10.1: Information

Last updated
Save as PDF

Page ID: 32051

\( \newcommand{\vecs}[1]{\overset { \scriptstyle \rightharpoonup} {\mathbf{#1}} } \) \( \newcommand{\vecd}[1]{\overset{-\!-\!\rightharpoonup}{\vphantom{a}\smash {#1}}} \)\(\newcommand{\id}{\mathrm{id}}\) \( \newcommand{\Span}{\mathrm{span}}\) \( \newcommand{\kernel}{\mathrm{null}\,}\) \( \newcommand{\range}{\mathrm{range}\,}\) \( \newcommand{\RealPart}{\mathrm{Re}}\) \( \newcommand{\ImaginaryPart}{\mathrm{Im}}\) \( \newcommand{\Argument}{\mathrm{Arg}}\) \( \newcommand{\norm}[1]{\| #1 \|}\) \( \newcommand{\inner}[2]{\langle #1, #2 \rangle}\) \( \newcommand{\Span}{\mathrm{span}}\) \(\newcommand{\id}{\mathrm{id}}\) \( \newcommand{\Span}{\mathrm{span}}\) \( \newcommand{\kernel}{\mathrm{null}\,}\) \( \newcommand{\range}{\mathrm{range}\,}\) \( \newcommand{\RealPart}{\mathrm{Re}}\) \( \newcommand{\ImaginaryPart}{\mathrm{Im}}\) \( \newcommand{\Argument}{\mathrm{Arg}}\) \( \newcommand{\norm}[1]{\| #1 \|}\) \( \newcommand{\inner}[2]{\langle #1, #2 \rangle}\) \( \newcommand{\Span}{\mathrm{span}}\)\(\newcommand{\AA}{\unicode[.8,0]{x212B}}\)

We want to give a quantification of the idea of information. This is originally due to C. Shannon.
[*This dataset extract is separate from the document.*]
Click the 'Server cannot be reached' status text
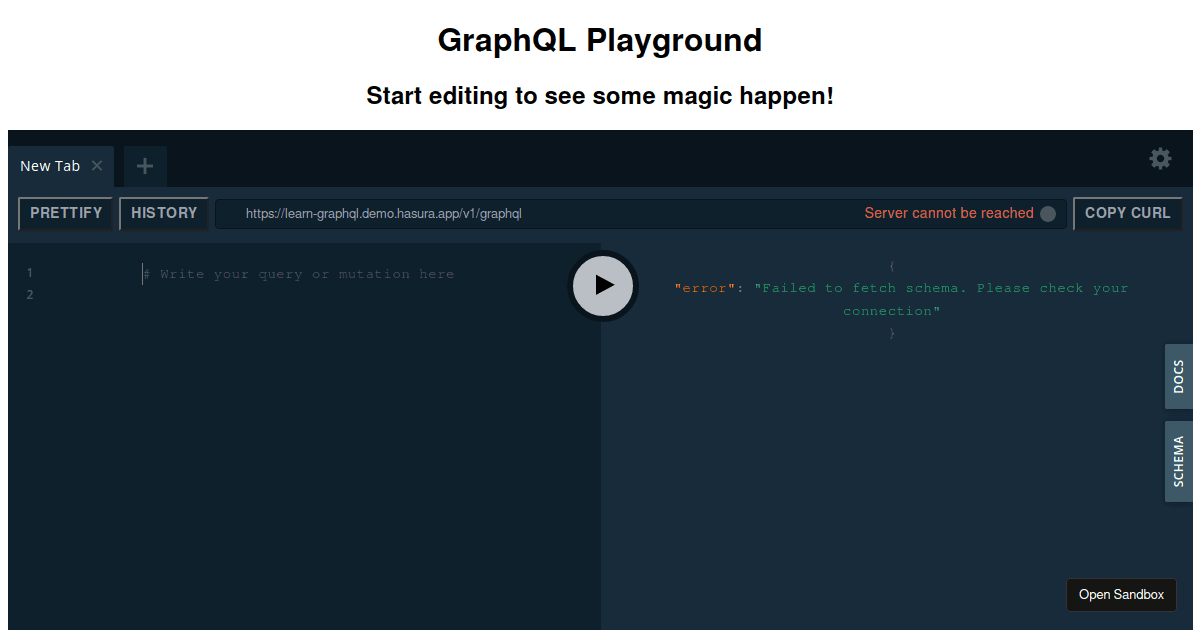Screen dimensions: 1200x630 (x=948, y=213)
Consider a random variable \(x\) with probability distribution with \(p(x)\). For simplicity, initially, we take \(x\) to be a discrete random variable, with \(N\) possible values \(x_1, x_2, · · · , x_N\), with \(p_i ≡ p(x_i)\) being the probability for \(x_i\). We may think of an experiment for which the outcomes are the \(x_i\), and the probability for \(x_i\) being \(p_i\) in a trial run of the experiment. We want to define a concept of information \(I(p)\) associated with \(p(x)\). The key idea is to note that if an outcome has probability 1, the occurrence of that outcome carries no information since it was clear that it would definitely happen. If an outcome has a probability less than 1, then its occurrence can carry information. If the probability is very small, and the outcome occurs, it is unlikely to be a random event and so it makes sense to consider it as carrying information. Based on this intuitive idea, we expect information to be a function of the probability. By convention, we choose \(I(p\)) to be positive. Further from what we said, \(I(1) = 0\). Now consider two completely independent events, with probabilities \(p\) and \(\widetilde{p}\). The probability for both to occur is \(p \; \widetilde{p}\), and will carry information \(I(p \; \widetilde{p})\). Since the occurrence of each event separately carries information \(I(p)\) and \(I(\widetilde{p})\), we expect

\[ I(p \; \widetilde{p}) = I(p) + I(\widetilde{p}) \label{10.1.1} \]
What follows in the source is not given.